|Mexican Rice and Chorizo before adding cheese|
5 chorizo sausage links
1 medium onion, diced
1/2 cup red pepper, diced
1 jalapeno, diced
4 ears of corn
1 tablespoon rice bran oil (or canola oil)
Dressing and spices
1/2 teaspoon cumin
1 teaspoon guajillo chili powder
1 teaspoon Mexican oregano
1 teaspoon kosher salt
1/4 teaspoon black pepper
1 teaspoon apple cider vinegar
1 1/2 tablespoons rice bran oil (or canola oil)
Juice from 1 1/2 limes
1/4 cup finely chopped cilantro
1/2 cup Mexican blend shredded cheese
Cook the rice according the package directions. I highly recommend a rice cooker. Before we got one, we always cooked it on the stove. However, it rarely had a fluffy texture and was almost always wet and sticky. Getting a rice cooker is an excellent investment if you like rice. I will never go back to cooking it on the stove.
Remove the chorizo sausage from the casings and discard the casings. Brown it on the stove, stirring frequently to break the meat up into smaller bites. Once cooked, set chorizo aside and drain off any excess grease.
Dice the onion and peppers and cut the corn off the cob. Warm the oil in a large frying pan and begin sautéing the onions. After they turn translucent, add the peppers and corn. Season with salt and pepper. Continue cooking until the veggies are cooked through, about 6 minutes.

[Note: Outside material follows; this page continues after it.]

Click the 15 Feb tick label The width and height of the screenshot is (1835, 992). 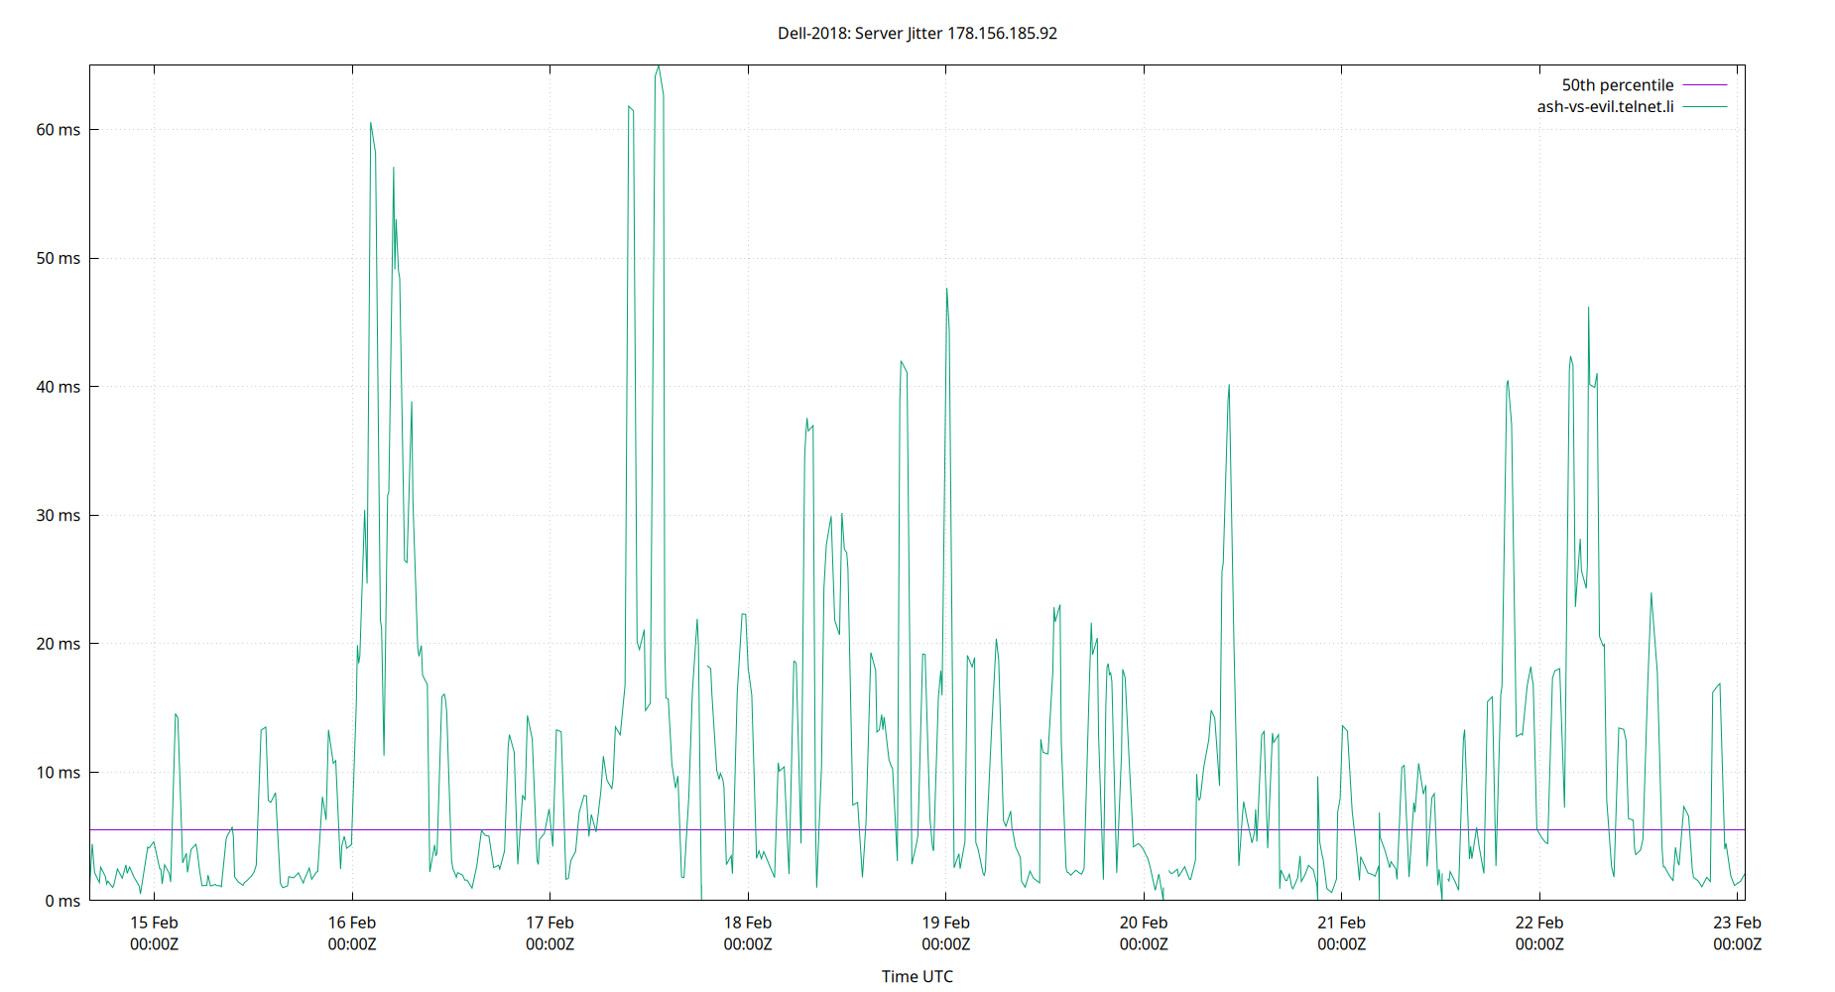pyautogui.click(x=155, y=923)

Mix all the dressing ingredients together and stir well. Now that all the ingredients have been cooked, you can begin combining the different components. In a large bowl, add the warm rice, veggies and sausage. Gradually add the dressing and continue to stir the rice to coat it with all the delicious flavors. Once it is well mixed, add the cilantro and transfer to a baking dish.
Top the dish with the Mexican blend cheese. Bake in the oven for about 10 minutes at 350 degrees so that the cheese is melted. Serve and enjoy!